La beauté, réelle, du film d’Adilkhan Yerzhanov provient de son rythme et de sa tonalité plutôt que de son sujet. Lent, contemplatif, A Dark, Dark Man est aussi et surtout saupoudré d’un humour absurde qui, paradoxalement, rend l’amoralité des pouvoirs plus amorale, la violence plus violente, la tristesse globale du film plus intense. Le mot « absurde » prend ici un sens camusien : la vie, la marche du monde n’ont ni queue ni tête ; pourquoi ne pas tenter de passer outre ce non-sens en redonnant une forme de morale et d’humanité à ce qui n’en a plus, au risque d’en mourir ?

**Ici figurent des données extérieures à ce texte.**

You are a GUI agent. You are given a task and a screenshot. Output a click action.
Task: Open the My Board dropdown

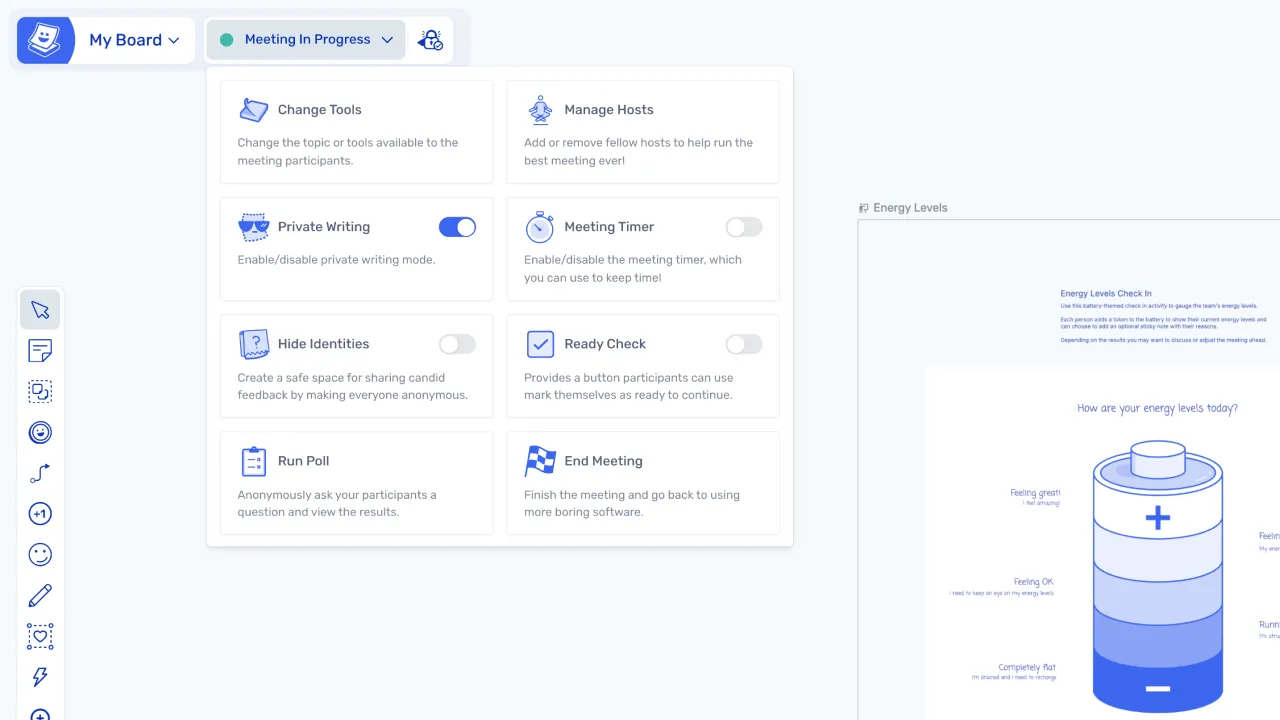[x=135, y=40]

Oeuvre d’une profonde noirceur, empruntant autant aux Surréalistes (la serviette sur la tête d’un suspect à exécuter évoquant le drap tragique des Amants de Magritte) qu’à un certain cinéma de genre américain mêlant intrigue de film noir et grands espaces (un plan de Yerkhanov cite presque explicitement celui, fameux et final, d’Electra Glide in Blue de James William Guercio [1973]), traversé par de raides éclairs de violence douloureuse car à hauteur d’homme, A Dark, Dark Man dépasse son argument de départ pour en faire le carburant d’un drame sur la condition humaine se débattant face à la méchanceté du monde. Et Adilkhan Yerkhanov de se placer de façon crédible comme un héritier des steppes du Takeshi Kitano des premiers temps. (M.D.)